__Supplied records__:

####################

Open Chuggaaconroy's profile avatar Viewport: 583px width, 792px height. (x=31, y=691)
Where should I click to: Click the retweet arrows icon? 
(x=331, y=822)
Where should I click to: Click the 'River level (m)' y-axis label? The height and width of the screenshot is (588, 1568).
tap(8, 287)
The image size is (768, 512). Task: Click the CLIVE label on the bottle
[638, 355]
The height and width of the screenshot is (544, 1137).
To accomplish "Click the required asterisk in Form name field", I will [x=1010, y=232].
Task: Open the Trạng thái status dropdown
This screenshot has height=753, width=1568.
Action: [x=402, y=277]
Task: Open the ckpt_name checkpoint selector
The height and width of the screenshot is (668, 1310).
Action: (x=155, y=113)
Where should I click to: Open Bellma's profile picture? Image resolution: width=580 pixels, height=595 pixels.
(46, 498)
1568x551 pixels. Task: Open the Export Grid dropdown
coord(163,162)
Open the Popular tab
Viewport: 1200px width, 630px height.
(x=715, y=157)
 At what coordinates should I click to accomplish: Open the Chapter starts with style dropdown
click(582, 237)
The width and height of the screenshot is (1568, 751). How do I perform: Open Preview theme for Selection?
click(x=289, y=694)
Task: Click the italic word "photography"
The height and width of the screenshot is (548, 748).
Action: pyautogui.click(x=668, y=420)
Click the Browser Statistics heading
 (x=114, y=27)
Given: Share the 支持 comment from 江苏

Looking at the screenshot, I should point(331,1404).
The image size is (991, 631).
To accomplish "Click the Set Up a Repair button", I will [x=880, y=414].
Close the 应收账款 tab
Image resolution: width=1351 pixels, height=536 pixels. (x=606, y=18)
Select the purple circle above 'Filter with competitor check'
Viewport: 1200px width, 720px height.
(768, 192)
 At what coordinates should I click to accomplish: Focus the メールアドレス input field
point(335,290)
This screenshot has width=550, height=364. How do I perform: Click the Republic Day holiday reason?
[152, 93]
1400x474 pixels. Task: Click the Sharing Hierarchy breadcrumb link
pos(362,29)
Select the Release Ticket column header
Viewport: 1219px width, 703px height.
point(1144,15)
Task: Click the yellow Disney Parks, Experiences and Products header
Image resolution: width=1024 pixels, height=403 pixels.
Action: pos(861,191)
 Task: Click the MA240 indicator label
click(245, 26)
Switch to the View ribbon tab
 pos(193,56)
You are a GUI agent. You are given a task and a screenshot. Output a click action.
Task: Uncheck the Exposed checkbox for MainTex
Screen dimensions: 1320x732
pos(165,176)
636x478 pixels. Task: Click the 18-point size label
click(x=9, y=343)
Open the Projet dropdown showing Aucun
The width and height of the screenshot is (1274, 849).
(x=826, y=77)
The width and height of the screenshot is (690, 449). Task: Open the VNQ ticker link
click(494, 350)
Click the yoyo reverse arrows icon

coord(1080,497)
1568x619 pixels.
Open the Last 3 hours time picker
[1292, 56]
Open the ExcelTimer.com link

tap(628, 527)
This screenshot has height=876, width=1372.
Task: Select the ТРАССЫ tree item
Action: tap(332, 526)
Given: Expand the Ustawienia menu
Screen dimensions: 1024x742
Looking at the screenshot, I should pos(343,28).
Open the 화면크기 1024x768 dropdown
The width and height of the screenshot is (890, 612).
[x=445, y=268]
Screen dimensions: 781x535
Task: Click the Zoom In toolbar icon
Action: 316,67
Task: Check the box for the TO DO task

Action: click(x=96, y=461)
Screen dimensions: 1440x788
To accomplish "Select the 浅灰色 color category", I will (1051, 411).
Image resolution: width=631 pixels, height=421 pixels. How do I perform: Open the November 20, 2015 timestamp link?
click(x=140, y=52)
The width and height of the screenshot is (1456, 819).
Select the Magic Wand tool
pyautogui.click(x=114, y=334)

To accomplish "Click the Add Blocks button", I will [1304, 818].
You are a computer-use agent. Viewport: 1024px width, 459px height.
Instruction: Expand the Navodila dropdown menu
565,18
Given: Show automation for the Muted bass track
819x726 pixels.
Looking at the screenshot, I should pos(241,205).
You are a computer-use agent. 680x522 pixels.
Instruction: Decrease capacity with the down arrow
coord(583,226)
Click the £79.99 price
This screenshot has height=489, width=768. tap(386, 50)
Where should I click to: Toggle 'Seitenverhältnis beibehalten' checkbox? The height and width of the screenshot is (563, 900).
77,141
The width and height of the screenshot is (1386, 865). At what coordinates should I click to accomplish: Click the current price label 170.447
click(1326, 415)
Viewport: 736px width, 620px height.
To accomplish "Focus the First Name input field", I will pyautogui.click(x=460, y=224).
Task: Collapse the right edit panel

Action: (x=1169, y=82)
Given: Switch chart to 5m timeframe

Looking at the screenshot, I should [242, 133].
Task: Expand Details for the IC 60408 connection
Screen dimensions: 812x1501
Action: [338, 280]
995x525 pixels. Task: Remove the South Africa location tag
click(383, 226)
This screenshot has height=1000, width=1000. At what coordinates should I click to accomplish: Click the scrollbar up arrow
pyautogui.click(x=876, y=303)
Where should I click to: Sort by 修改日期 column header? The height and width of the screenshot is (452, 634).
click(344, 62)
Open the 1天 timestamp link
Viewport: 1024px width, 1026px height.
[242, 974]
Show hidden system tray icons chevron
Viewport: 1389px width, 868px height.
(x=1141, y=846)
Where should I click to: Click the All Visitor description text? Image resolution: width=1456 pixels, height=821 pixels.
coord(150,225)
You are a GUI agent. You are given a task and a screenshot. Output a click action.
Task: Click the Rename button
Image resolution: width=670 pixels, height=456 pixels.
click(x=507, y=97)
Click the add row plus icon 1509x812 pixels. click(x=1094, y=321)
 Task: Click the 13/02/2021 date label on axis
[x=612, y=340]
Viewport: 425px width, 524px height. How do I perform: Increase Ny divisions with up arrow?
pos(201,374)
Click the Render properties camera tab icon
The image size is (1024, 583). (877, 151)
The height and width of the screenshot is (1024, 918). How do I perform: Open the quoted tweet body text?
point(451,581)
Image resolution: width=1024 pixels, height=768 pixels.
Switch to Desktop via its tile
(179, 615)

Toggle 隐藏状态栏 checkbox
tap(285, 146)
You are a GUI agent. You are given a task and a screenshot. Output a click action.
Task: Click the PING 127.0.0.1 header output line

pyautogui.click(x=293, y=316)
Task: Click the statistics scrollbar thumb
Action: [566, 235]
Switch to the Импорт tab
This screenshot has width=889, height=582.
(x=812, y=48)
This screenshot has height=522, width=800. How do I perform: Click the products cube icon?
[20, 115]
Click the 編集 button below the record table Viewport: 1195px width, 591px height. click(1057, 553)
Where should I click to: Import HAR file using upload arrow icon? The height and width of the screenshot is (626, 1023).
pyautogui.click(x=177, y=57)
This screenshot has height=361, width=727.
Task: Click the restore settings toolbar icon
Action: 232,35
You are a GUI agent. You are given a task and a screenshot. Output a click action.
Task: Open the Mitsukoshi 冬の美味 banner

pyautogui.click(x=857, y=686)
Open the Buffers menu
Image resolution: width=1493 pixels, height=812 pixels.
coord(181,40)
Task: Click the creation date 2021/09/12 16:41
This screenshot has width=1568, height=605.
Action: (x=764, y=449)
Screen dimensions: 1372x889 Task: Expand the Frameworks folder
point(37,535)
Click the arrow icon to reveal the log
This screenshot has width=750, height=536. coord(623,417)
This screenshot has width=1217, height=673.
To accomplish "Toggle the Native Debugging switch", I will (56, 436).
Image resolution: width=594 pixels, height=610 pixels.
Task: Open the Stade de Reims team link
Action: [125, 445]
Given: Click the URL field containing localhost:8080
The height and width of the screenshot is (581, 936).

####################

Please retype every one of the records above exactly as they appear, line for line, leaving nothing out.

__Exercise solution__:
Open Chuggaaconroy's profile avatar Viewport: 583px width, 792px height. (x=31, y=691)
Where should I click to: Click the retweet arrows icon? 
(x=331, y=822)
Where should I click to: Click the 'River level (m)' y-axis label? The height and width of the screenshot is (588, 1568).
tap(8, 287)
The image size is (768, 512). Task: Click the CLIVE label on the bottle
[638, 355]
The height and width of the screenshot is (544, 1137).
To accomplish "Click the required asterisk in Form name field", I will [x=1010, y=232].
Task: Open the Trạng thái status dropdown
This screenshot has height=753, width=1568.
Action: [x=402, y=277]
Task: Open the ckpt_name checkpoint selector
The height and width of the screenshot is (668, 1310).
Action: (x=155, y=113)
Where should I click to: Open Bellma's profile picture? Image resolution: width=580 pixels, height=595 pixels.
(46, 498)
1568x551 pixels. Task: Open the Export Grid dropdown
coord(163,162)
Open the Popular tab
Viewport: 1200px width, 630px height.
(x=715, y=157)
 At what coordinates should I click to accomplish: Open the Chapter starts with style dropdown
click(582, 237)
The width and height of the screenshot is (1568, 751). How do I perform: Open Preview theme for Selection?
click(x=289, y=694)
Task: Click the italic word "photography"
The height and width of the screenshot is (548, 748).
Action: pyautogui.click(x=668, y=420)
Click the Browser Statistics heading
 (x=114, y=27)
Given: Share the 支持 comment from 江苏

Looking at the screenshot, I should point(331,1404).
The image size is (991, 631).
To accomplish "Click the Set Up a Repair button", I will [x=880, y=414].
Close the 应收账款 tab
Image resolution: width=1351 pixels, height=536 pixels. (x=606, y=18)
Select the purple circle above 'Filter with competitor check'
Viewport: 1200px width, 720px height.
(768, 192)
 At what coordinates should I click to accomplish: Focus the メールアドレス input field
point(335,290)
This screenshot has width=550, height=364. How do I perform: Click the Republic Day holiday reason?
[152, 93]
1400x474 pixels. Task: Click the Sharing Hierarchy breadcrumb link
pos(362,29)
Select the Release Ticket column header
Viewport: 1219px width, 703px height.
point(1144,15)
Task: Click the yellow Disney Parks, Experiences and Products header
Image resolution: width=1024 pixels, height=403 pixels.
Action: pos(861,191)
 Task: Click the MA240 indicator label
click(245, 26)
Switch to the View ribbon tab
 pos(193,56)
You are a GUI agent. You are given a task and a screenshot. Output a click action.
Task: Uncheck the Exposed checkbox for MainTex
Screen dimensions: 1320x732
pos(165,176)
636x478 pixels. Task: Click the 18-point size label
click(x=9, y=343)
Open the Projet dropdown showing Aucun
The width and height of the screenshot is (1274, 849).
(x=826, y=77)
The width and height of the screenshot is (690, 449). Task: Open the VNQ ticker link
click(494, 350)
Click the yoyo reverse arrows icon

coord(1080,497)
1568x619 pixels.
Open the Last 3 hours time picker
[1292, 56]
Open the ExcelTimer.com link

tap(628, 527)
This screenshot has height=876, width=1372.
Task: Select the ТРАССЫ tree item
Action: tap(332, 526)
Given: Expand the Ustawienia menu
Screen dimensions: 1024x742
Looking at the screenshot, I should pos(343,28).
Open the 화면크기 1024x768 dropdown
The width and height of the screenshot is (890, 612).
[x=445, y=268]
Screen dimensions: 781x535
Task: Click the Zoom In toolbar icon
Action: 316,67
Task: Check the box for the TO DO task

Action: click(x=96, y=461)
Screen dimensions: 1440x788
To accomplish "Select the 浅灰色 color category", I will (1051, 411).
Image resolution: width=631 pixels, height=421 pixels. How do I perform: Open the November 20, 2015 timestamp link?
click(x=140, y=52)
The width and height of the screenshot is (1456, 819).
Select the Magic Wand tool
pyautogui.click(x=114, y=334)

To accomplish "Click the Add Blocks button", I will [1304, 818].
You are a computer-use agent. Viewport: 1024px width, 459px height.
Instruction: Expand the Navodila dropdown menu
565,18
Given: Show automation for the Muted bass track
819x726 pixels.
Looking at the screenshot, I should pos(241,205).
You are a computer-use agent. 680x522 pixels.
Instruction: Decrease capacity with the down arrow
coord(583,226)
Click the £79.99 price
This screenshot has height=489, width=768. tap(386, 50)
Where should I click to: Toggle 'Seitenverhältnis beibehalten' checkbox? The height and width of the screenshot is (563, 900).
77,141
The width and height of the screenshot is (1386, 865). At what coordinates should I click to accomplish: Click the current price label 170.447
click(1326, 415)
Viewport: 736px width, 620px height.
To accomplish "Focus the First Name input field", I will pyautogui.click(x=460, y=224).
Task: Collapse the right edit panel

Action: (x=1169, y=82)
Given: Switch chart to 5m timeframe

Looking at the screenshot, I should [242, 133].
Task: Expand Details for the IC 60408 connection
Screen dimensions: 812x1501
Action: [338, 280]
995x525 pixels. Task: Remove the South Africa location tag
click(383, 226)
This screenshot has height=1000, width=1000. At what coordinates should I click to accomplish: Click the scrollbar up arrow
pyautogui.click(x=876, y=303)
Where should I click to: Sort by 修改日期 column header? The height and width of the screenshot is (452, 634).
click(344, 62)
Open the 1天 timestamp link
Viewport: 1024px width, 1026px height.
[242, 974]
Show hidden system tray icons chevron
Viewport: 1389px width, 868px height.
(x=1141, y=846)
Where should I click to: Click the All Visitor description text? Image resolution: width=1456 pixels, height=821 pixels.
coord(150,225)
You are a GUI agent. You are given a task and a screenshot. Output a click action.
Task: Click the Rename button
Image resolution: width=670 pixels, height=456 pixels.
click(x=507, y=97)
Click the add row plus icon 1509x812 pixels. click(x=1094, y=321)
 Task: Click the 13/02/2021 date label on axis
[x=612, y=340]
Viewport: 425px width, 524px height. How do I perform: Increase Ny divisions with up arrow?
pos(201,374)
Click the Render properties camera tab icon
The image size is (1024, 583). (877, 151)
The height and width of the screenshot is (1024, 918). How do I perform: Open the quoted tweet body text?
point(451,581)
Image resolution: width=1024 pixels, height=768 pixels.
Switch to Desktop via its tile
(179, 615)

Toggle 隐藏状态栏 checkbox
tap(285, 146)
You are a GUI agent. You are given a task and a screenshot. Output a click action.
Task: Click the PING 127.0.0.1 header output line

pyautogui.click(x=293, y=316)
Task: Click the statistics scrollbar thumb
Action: [566, 235]
Switch to the Импорт tab
This screenshot has width=889, height=582.
(x=812, y=48)
This screenshot has height=522, width=800. How do I perform: Click the products cube icon?
[20, 115]
Click the 編集 button below the record table Viewport: 1195px width, 591px height. click(1057, 553)
Where should I click to: Import HAR file using upload arrow icon? The height and width of the screenshot is (626, 1023).
pyautogui.click(x=177, y=57)
This screenshot has height=361, width=727.
Task: Click the restore settings toolbar icon
Action: 232,35
You are a GUI agent. You are given a task and a screenshot. Output a click action.
Task: Open the Mitsukoshi 冬の美味 banner

pyautogui.click(x=857, y=686)
Open the Buffers menu
Image resolution: width=1493 pixels, height=812 pixels.
coord(181,40)
Task: Click the creation date 2021/09/12 16:41
This screenshot has width=1568, height=605.
Action: (x=764, y=449)
Screen dimensions: 1372x889 Task: Expand the Frameworks folder
point(37,535)
Click the arrow icon to reveal the log
This screenshot has width=750, height=536. coord(623,417)
This screenshot has width=1217, height=673.
To accomplish "Toggle the Native Debugging switch", I will (56, 436).
Image resolution: width=594 pixels, height=610 pixels.
Task: Open the Stade de Reims team link
Action: [125, 445]
Given: Click the URL field containing localhost:8080
The height and width of the screenshot is (581, 936).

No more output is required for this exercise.